Richard Kirwan

Personal information
- Full name: Richard Kirwan
- Born: 7 January 1829 Boulogne, Pas-de-Calais, France
- Died: 2 September 1872 (aged 43) Sidmouth, Devon, England
- Batting: Unknown

Career statistics
| Competition | First-class |
| Matches | 1 |
| Runs scored | 2 |
| Batting average | 1.00 |
| 100s/50s | –/– |
| Top score | 2 |
| Catches/stumpings | –/– |
- Source: Cricinfo, 6 August 2019

= Richard Kirwan (cricketer) =

English cricketer and clergyman (1829–1872)

Richard Kirwan (7 January 1829 – 2 September 1872) was an English first-class cricketer and clergyman.

The son of Captain Richard Kirwan, of the Royal Fusiliers, he was born in France at Boulogne. He was educated at Brighton College, before going up to Emmanuel College, Cambridge. Kirwan made a single appearance in first-class cricket for the Gentlemen of England against a United England Eleven at Hove in 1853. Batting twice in the match, he was dismissed in the Gentlemen of England first-innings for 2 runs by Tom Adams, while in their second-innings he was dismissed without scoring by John Wisden.
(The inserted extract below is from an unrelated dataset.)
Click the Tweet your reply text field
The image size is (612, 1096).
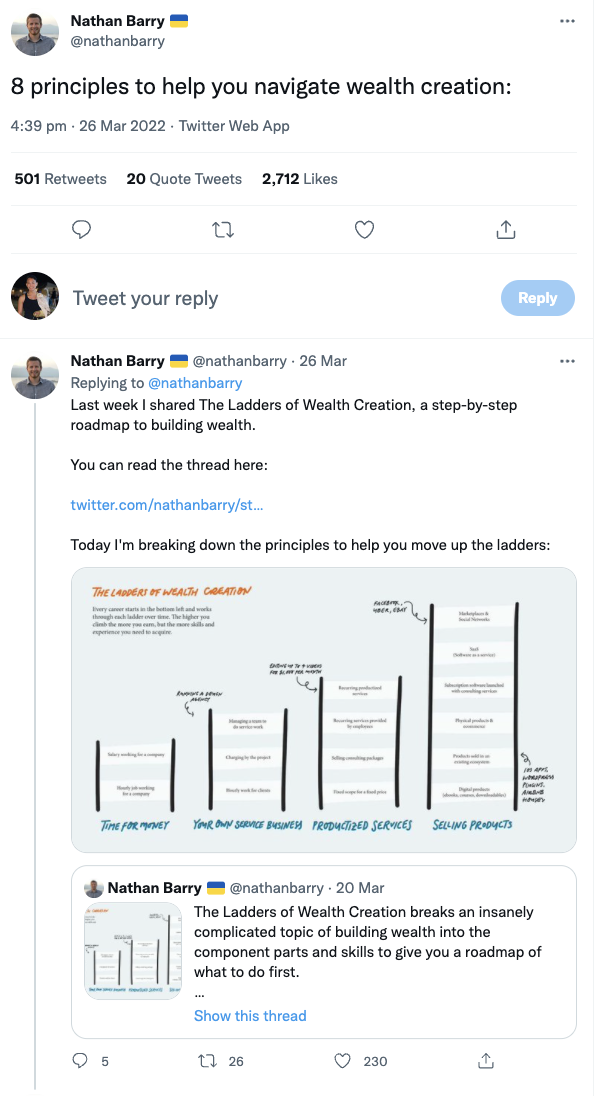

He graduated from Cambridge in 1853 and was ordained in the Church of England in 1855. He was the curate of Little Bardfield in Essex from 1855-57 and Gosfield from 1857-60. He moved to Devon in 1860, where he took up the post of rector of Gittisham until 1872. Kirwan drowned while bathing in the sea off Sidmouth in September 1872. He had married Rose Helen Lampet in 1860, with the couple having at least one son.